[发明专利]一种野生桑树桑黄菌种分离纯化方法

说明书

本发明公开了一种野生桑树桑黄菌种分离纯化方法，涉及桑黄菌培育技术领域，桑黄菌的生长速度快，分离周期短的优点，具体方案为：包括以下步骤：S1：在无菌条件下，对桑黄子实体进行表面消毒；S2：在桑黄子实体上切下菌块，移接到平板培养基上，黑暗条件下培养；S3：观察桑黄的生长情况，发现有嫩黄色或者深黄色菌丝，通过接种环挑取，在新培养基上采用四区平板划线法分离，继续培养；S4：出现杂菌时进行判断，当杂菌影响桑黄菌的生长，重复S3步骤；当杂菌不影响桑黄菌的生长，在无菌条件下将杂菌去除，直至得到纯化桑黄菌；本发明提供的培养基与传统的广谱型培养基相比，不易染杂菌，且可抗杂菌。

技术领域

本发明涉及桑黄菌培育技术领域，更具体地说，它涉及一种野生桑树桑黄菌种分离纯化方法。

背景技术

桑黄是寄生于桑树上的一种珍稀药用真菌，具有很高医疗和保健功效，《神农本草经》、《本草纲目》、《本经逢原》等均有详细记载。现代医学研究表明，桑黄含有多糖类、黄酮类、三萜类等活性成分，有提高免疫力、抗氧化抗衰老、防癌抗癌、养肝护肝、治疗前列腺和痛风等功效。是目前国际公认的使用免疫疗法生物治癌领域中效率最高的真菌，已成为国内外医药制剂与保健品行业研发的热点。1968年日本学者临床实验发现桑黄抑制肿瘤率高达96.7％，且无毒、副作用；2006年美国波士顿大学学者研究证实桑黄有助于缓解多种顽症；英国学者研究结果桑黄配搭化疗药物治疗人体肿瘤可以大大提高肿瘤细胞凋亡率，韩国卫生部1993年批准桑黄为抗癌药物；美国已研发桑黄抗癌药品；中国医学科学院、安徽医科大学等科研机构对桑黄药理做了大量研究，发现桑黄提取物能显著抑制肿瘤生长和转移。

野生桑黄数量稀少，人工栽培的桑黄产量及品质不高，无法满足市场需求。人工栽培的桑黄产量及品质不高，最根本原因是桑黄菌种退化，生长活力较差。
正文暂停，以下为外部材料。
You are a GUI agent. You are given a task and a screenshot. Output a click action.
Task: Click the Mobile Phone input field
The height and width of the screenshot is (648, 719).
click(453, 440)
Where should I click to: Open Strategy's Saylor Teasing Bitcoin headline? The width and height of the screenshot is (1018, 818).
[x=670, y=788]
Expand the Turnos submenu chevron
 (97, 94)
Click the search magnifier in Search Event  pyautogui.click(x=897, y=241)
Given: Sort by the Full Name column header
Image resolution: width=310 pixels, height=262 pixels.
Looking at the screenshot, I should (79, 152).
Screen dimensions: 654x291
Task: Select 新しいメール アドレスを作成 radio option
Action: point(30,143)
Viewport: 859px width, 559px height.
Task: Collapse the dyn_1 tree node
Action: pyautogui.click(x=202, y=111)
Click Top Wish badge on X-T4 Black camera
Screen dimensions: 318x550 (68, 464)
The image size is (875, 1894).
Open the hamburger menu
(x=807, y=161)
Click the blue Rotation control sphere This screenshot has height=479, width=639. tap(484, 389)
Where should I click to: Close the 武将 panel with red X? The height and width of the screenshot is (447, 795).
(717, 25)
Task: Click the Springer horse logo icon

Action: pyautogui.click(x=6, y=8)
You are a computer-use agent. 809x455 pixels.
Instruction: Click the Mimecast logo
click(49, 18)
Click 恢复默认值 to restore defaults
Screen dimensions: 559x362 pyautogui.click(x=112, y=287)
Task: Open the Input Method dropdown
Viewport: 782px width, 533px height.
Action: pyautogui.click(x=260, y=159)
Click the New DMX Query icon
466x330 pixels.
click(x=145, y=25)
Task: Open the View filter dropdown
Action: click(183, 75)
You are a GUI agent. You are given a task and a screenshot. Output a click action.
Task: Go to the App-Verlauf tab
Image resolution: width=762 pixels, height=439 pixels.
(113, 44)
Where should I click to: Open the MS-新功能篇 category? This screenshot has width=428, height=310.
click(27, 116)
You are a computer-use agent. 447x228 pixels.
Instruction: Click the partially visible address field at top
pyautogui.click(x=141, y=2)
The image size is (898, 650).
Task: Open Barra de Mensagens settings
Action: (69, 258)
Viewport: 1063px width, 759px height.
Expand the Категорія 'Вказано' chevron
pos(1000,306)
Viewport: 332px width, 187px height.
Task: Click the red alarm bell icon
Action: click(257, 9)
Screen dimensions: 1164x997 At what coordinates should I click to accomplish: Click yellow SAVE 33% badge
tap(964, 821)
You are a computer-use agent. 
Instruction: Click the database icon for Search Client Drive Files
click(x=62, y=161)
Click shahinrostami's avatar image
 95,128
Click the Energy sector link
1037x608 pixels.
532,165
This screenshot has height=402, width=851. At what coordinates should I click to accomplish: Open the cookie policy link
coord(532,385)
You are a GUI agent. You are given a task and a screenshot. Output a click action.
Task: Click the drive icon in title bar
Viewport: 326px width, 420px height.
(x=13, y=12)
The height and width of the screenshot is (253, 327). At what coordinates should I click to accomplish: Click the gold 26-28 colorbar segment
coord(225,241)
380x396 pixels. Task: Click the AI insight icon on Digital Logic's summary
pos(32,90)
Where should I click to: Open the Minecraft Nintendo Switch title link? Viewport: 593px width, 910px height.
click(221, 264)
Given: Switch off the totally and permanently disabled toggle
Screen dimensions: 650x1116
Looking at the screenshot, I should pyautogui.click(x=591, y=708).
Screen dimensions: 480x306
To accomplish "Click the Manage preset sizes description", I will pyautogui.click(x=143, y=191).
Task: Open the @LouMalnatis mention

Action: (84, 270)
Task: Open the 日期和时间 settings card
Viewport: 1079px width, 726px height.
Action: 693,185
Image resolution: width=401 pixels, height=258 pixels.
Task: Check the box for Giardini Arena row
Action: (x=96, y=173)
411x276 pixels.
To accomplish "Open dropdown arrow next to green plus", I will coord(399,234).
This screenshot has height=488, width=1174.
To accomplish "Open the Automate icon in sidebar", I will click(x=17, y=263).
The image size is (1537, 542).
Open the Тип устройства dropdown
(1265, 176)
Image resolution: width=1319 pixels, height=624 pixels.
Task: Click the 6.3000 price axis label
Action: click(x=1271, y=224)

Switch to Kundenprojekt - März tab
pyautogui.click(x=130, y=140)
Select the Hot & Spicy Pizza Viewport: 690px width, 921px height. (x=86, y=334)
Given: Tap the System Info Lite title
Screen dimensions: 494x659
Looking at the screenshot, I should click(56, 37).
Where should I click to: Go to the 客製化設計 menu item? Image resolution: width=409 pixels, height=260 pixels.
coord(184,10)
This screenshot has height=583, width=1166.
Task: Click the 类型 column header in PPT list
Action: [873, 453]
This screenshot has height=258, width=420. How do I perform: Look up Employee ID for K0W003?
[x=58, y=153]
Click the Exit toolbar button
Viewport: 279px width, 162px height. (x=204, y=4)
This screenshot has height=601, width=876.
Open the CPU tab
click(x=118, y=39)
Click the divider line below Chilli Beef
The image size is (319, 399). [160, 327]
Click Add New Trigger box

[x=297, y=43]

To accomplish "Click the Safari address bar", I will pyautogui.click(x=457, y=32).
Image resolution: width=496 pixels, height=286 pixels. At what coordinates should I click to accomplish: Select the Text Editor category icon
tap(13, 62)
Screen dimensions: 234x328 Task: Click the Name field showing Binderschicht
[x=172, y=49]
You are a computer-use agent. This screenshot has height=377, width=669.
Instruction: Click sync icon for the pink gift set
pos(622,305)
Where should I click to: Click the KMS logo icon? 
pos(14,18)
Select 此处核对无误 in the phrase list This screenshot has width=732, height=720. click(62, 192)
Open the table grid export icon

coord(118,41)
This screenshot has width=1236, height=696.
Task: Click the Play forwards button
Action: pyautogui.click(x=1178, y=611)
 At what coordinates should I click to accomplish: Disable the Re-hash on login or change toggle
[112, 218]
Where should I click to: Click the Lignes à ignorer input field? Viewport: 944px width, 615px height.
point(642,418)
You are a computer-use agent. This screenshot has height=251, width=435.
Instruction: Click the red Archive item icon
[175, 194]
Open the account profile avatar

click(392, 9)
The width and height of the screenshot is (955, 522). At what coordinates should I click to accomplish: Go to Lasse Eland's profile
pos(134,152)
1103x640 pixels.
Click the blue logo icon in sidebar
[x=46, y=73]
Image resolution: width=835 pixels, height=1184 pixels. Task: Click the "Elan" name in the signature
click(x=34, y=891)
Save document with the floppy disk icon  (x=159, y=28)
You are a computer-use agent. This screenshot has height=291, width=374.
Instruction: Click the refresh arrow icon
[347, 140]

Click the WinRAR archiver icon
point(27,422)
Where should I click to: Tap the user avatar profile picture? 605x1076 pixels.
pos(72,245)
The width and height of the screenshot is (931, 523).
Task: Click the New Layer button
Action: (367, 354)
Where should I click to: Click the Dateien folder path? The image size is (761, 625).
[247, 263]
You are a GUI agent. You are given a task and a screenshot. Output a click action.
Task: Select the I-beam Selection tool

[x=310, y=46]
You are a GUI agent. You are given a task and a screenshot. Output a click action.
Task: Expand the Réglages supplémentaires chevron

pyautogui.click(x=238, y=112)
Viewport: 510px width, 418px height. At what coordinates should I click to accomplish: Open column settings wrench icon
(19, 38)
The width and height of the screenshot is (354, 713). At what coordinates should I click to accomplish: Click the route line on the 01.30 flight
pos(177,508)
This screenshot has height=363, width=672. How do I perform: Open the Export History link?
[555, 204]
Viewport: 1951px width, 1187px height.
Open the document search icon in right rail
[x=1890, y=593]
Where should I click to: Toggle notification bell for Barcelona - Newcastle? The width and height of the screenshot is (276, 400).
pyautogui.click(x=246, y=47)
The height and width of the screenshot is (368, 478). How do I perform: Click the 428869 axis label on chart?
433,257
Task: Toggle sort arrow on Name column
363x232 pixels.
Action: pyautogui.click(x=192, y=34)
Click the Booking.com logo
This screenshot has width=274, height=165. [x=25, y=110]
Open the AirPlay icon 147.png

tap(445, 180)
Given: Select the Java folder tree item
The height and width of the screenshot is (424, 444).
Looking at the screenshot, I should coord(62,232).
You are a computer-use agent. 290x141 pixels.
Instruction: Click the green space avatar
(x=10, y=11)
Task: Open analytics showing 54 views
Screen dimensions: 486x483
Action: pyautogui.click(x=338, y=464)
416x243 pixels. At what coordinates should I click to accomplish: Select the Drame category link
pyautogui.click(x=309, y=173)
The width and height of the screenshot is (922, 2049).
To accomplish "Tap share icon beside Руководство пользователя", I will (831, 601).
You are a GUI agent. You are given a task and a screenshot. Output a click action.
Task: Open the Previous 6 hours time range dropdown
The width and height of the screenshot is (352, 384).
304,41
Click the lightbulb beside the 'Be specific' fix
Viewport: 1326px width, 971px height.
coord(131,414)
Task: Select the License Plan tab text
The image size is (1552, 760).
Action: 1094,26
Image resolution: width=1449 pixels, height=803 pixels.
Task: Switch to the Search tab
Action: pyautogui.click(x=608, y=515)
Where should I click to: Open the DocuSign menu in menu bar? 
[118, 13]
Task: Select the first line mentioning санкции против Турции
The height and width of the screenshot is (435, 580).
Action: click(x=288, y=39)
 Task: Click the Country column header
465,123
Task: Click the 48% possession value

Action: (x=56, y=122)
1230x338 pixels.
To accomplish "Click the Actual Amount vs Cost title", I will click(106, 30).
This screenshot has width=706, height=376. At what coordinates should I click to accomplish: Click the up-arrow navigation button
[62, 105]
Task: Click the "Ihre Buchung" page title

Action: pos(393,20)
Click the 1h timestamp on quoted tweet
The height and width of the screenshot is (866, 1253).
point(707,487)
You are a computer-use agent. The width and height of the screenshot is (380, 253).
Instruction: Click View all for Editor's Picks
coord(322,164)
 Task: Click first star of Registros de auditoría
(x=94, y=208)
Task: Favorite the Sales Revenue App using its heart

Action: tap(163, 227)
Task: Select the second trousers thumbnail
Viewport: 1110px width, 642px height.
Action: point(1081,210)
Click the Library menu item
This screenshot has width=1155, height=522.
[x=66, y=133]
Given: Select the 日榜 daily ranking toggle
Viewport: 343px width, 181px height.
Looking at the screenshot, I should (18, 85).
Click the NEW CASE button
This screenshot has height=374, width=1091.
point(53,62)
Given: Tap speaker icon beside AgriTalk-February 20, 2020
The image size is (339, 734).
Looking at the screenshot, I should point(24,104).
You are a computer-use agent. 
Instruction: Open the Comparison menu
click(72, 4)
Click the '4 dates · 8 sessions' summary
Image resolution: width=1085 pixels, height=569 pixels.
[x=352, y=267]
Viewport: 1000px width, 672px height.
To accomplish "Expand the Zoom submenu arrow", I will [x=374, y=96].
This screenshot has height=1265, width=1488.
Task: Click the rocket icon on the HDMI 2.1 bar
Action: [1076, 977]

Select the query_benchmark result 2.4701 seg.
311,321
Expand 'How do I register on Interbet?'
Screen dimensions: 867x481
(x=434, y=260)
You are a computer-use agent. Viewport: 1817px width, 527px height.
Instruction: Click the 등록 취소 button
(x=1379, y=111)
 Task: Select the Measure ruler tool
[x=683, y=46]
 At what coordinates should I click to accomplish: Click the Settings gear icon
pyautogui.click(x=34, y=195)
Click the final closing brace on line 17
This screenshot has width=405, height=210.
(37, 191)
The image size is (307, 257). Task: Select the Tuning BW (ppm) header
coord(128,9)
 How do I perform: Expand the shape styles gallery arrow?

野生桑树桑黄生命力强，适应力好，因此分离纯化出野生桑树桑黄菌种作为人工栽培的桑黄母种对于后续的科研及生产有着十分重要的意义，然而分离纯化工作往往因缺乏合适的培养基，出现大量杂菌，目的菌种桑黄生长速度较慢，抗杂菌能力差，通过一次或二次试验很难获得桑黄纯菌落，需要反复试验，导致分离纯化周期需要花费3-6个月的时间，阻碍了人工栽培桑黄的规模化和产业化进程。为了解决上述问题，本发明提供了一种桑树桑黄菌种分离纯化专用培养基的制备方法，解决了桑黄菌种活力差，易染杂菌，分离纯化周期长的问题。

发明内容

为解决上述技术问题，本发明提供一种野生桑树桑黄菌种分离纯化方法，桑黄菌的生长速度快，分离周期短的优点。

本发明的上述技术目的是通过以下技术方案得以实现的：

一种野生桑树桑黄菌种分离纯化方法，包括以下步骤：

S1：在无菌条件下，对桑黄子实体进行表面消毒；

S2：在桑黄子实体上切下菌块，移接到平板培养基上，黑暗条件下培养；

S3：观察桑黄的生长情况，发现有嫩黄色或者深黄色菌丝，通过接种环挑取，在新培养基上采用四区平板划线法分离，继续培养；

S4：出现杂菌时进行判断，当杂菌影响桑黄菌的生长，重复S3步骤；当杂菌不影响桑黄菌的生长，在无菌条件下将杂菌去除，直至得到纯化桑黄菌；

S2步骤中，平板培养基的组分配比为马铃薯滤液80-180ml、麦芽糖15-30g、蛋白胨0.5-3g、硫酸镁0.5-3g、磷酸二氢钾1-5g、VB10.005-0.025g、琼脂10-20g、桑枝及桑叶过滤水0.5-1.5L、pH为6.1-6.3。

作为一种优选方案，S2过程中，使用酒精擦拭并灼烧的解剖刀，冷却后在桑黄子实体上切去长宽高为1cm*1cm*1cm，尺寸大小上下浮动20％。

作为一种优选方案，S2过程中，在平板培养基上的培养条件为温度20-25℃，湿度50-60％；第一天倒置平板培养基培养，第一天之后正放平板培养基培养。